Bruk-Bet Termalica rozgrywa właśnie swój piąty sezon na poziomie Ekstraklasy. Drużyna weszła do ligi z drzwiami i futryną, gdy pokonała w Białymstoku miejscową Jagiellonię aż 4:0. Po kilku tygodniach emocje opadły, podobnie jak spektakularne wyniki.
Już za kilka dni na boiska wrócą reprezentacje narodowe, więc to idealny moment, by podsumować dotychczasowe poczynania Słoników. Ekipa z Niecieczy zszokowała całą Polskę, gdy na start ligi rozbiła Jagiellonię, a więc jednego z kandydatów do mistrzostwa. Z czasem okazało się, że dla Bruk-Betu to jedno z dwóch zwycięstw w pierwszych siedmiu kolejkach.
- Zobacz też:

Jak to wyglądało wcześniej?
Drużyna spod Tarnowa rozgrywa swój piąty sezon w najlepszej lidze w kraju. Na cztery wcześniejsze występy dwa razy ligę zaczęli lepiej (12 i 9 punktów w siedmiu meczach), a pozostałe dwa razy zdecydowanie gorzej (3 i 2 punkty w siedmiu meczach). Obecnie sytuacja nie jest alarmująca. W dodatku nie jest też zaskakująca.
Królowie wyjazdów
Gdy spojrzymy na tabelę ligową poprzednich rozgrywek 1 ligi, okaże się, że stadion w Niecieczy za kadencji trenera Brosza nie był twierdzą nie do zdobycia. W statystykach punktów w rywalizacjach domowych zajęli trzecie miejsce, mając tylko trzy punkty nad Wisłą Kraków, która skończyła w barażach, a Bruk-Bet awansował bezpośrednio z Arką Gdynia. Dużą pomocą okazały się być mecze wyjazdowe.

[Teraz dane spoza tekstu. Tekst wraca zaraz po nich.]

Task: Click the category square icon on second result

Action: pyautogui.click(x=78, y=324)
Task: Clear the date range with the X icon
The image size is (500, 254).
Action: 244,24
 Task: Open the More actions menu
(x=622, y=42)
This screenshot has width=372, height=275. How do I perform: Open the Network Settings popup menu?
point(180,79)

W meczach na obcych stadionach Słoniki punktowały najlepiej w 1 lidze. Nie była to różnica spektakularna względem drugiej Arki, bo były to tylko dwa punkty, ale nad trzecią w tej kategorii Wisłą Kraków było już sześć oczek. Początek sezonu Ekstraklasy również pokazuje, że rywalizacje poza "domem" są Bruk-Betowi na rękę.

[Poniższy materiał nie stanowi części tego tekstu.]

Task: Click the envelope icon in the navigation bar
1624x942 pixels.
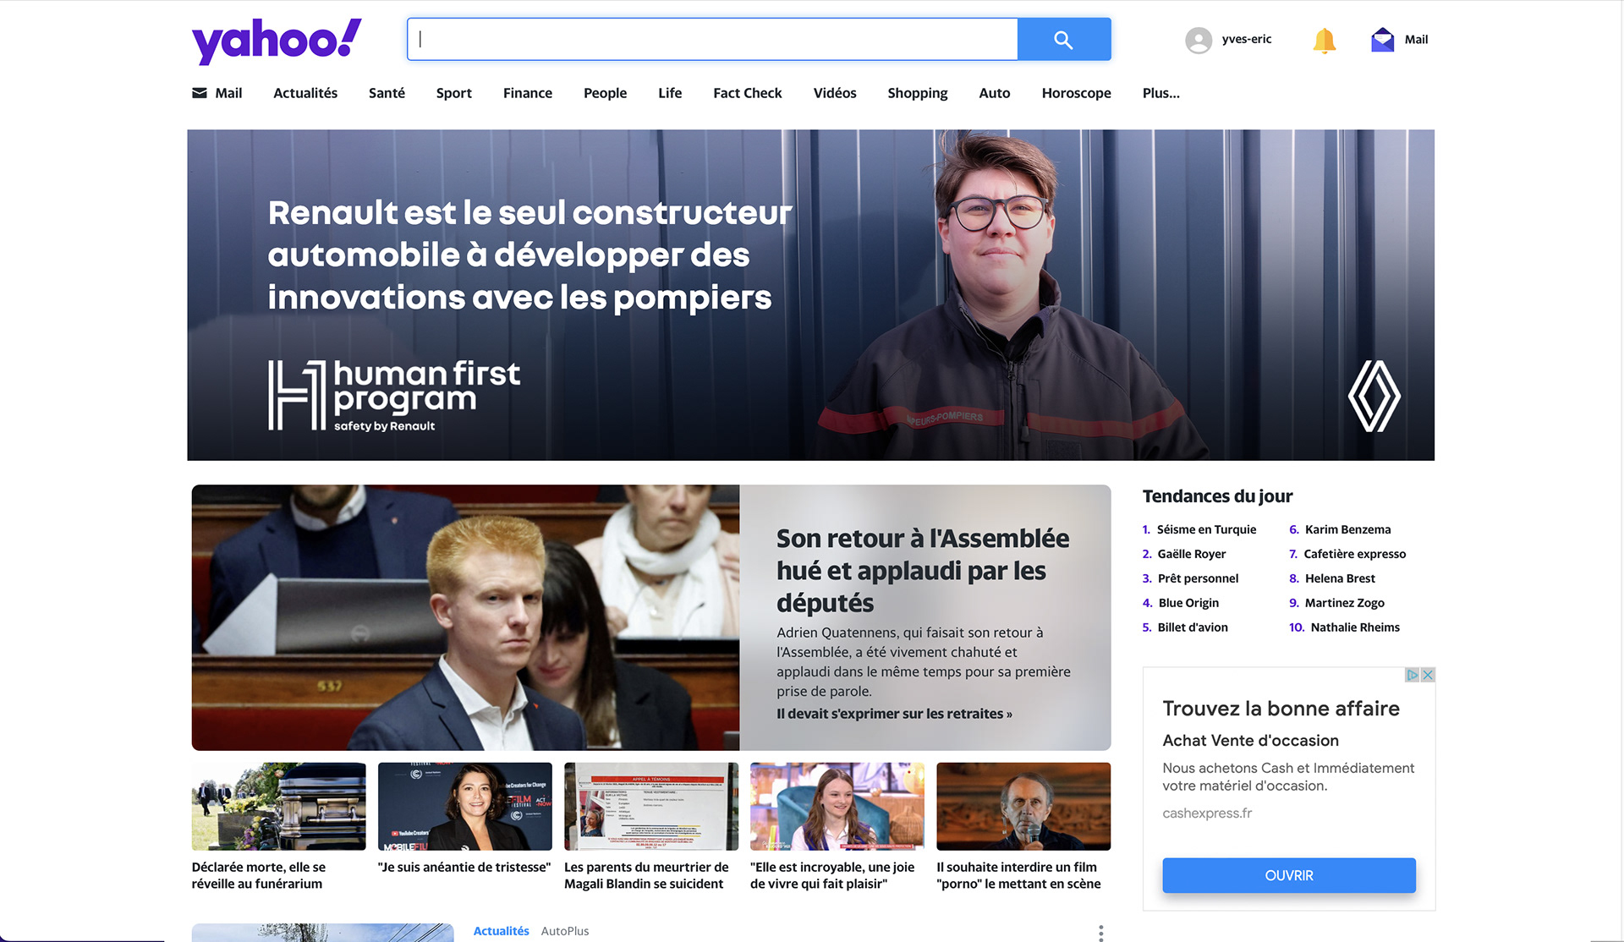Action: click(x=200, y=93)
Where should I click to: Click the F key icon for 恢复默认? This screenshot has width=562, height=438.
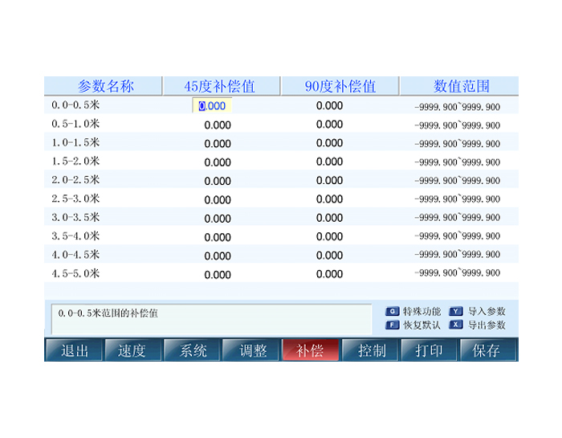(393, 325)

W czterech meczach wyjazdowych podopieczni trenera Brosza po razie odnieśli porażkę i remis. Jedyne dwa dotychczasowe zwycięstwa miały miejsce, a jakże, na obcych stadionach. Po rozbiciu Jagiellonii 4:0, Niecieczenie ograli także Górnika w Zabrzu 1:0. W czterech meczach wyjazdowych Bruk-Bet stracił trzy gole, a w trzech domowych... siedem bramek. Na pewno w klubie głowią się co zrobić, by zacząć lepiej punktować także na własnym obiekcie.
Przed drużyną ciężka przeprawa
Budowanie twierdzy w Niecieczy w najbliższym czasie nie będzie należało do najłatwiejszych zadań. Najpierw pod Tarnowem zagra mistrz kraju Lech Poznań, a potem w ramach Pucharu Polski przyjedzie kandydat do walki o europejskie puchary Widzew Łódź. Punkty należy jednak zdobywać wszędzie, więc skoro Bruk-Bet był w stanie rozbić Jagiellonię, to czemu nie zrobić niespodzianek także u siebie?